Omri Ben-Shahar, "The Unintended Effects of Access Justice Laws"
Access Justice laws give people equal opportunity to enjoy primary goods, ensuring that access to these goods is not allocated by markets and is not tilted in favor of wealth and privilege. But Access Justice often fails to meet its egalitarian aspirations, because access and its benefits are deployed disproportionately by elites, yet paid for directly by public budgets and indirectly by weaker groups. In this lecture, Professor Ben-Shahar explains why Access Justice law can unintentionally hurt weak groups in a variety of areas — access to courts, information, insurance, internet, and many more.

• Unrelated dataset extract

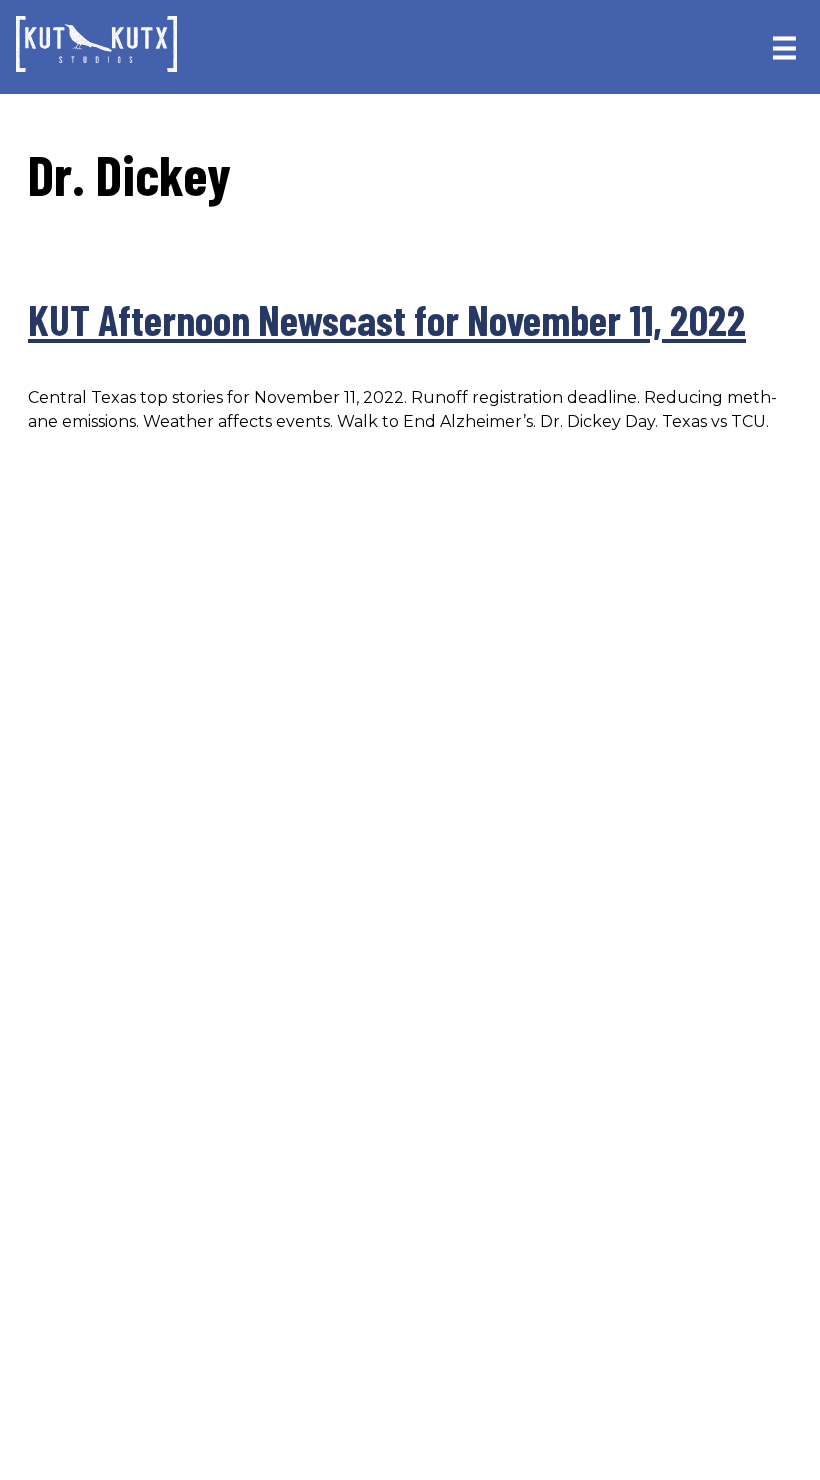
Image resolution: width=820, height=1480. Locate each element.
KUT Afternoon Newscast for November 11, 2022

Omri Ben-Shahar earned his PhD in Economics and SJD from Harvard in 1995 and his BA and LLB from the Hebrew University in 1990. Before coming to Chicago, he was the Kirkland & Ellis Professor of Law and Economics at the University of Michigan. Prior to that, he taught at Tel-Aviv University, was a member of Israel's Antitrust Court and clerked at the Supreme Court of Israel. He teaches contracts, sales, insurance Law, consumer law, e-commerce, food and drug law, law and economics, and game theory and the law. He writes in the fields of contract law and consumer protection. He is the co-author of More Than You Wanted to Know: The Failure of Mandated Disclosure (Princeton 2014). Ben-Shahar is the Kearny Director of the Coase-Sandor Institute for Law and Economics, and the Editor of the Journal of Legal Studies. He is also the Co-Reporter with Oren Bar-Gill for the Restatement Third of Consumer Contracts.
This lecture was recorded on March 3, 2015, as part of the Chicago's Best Ideas lecture series.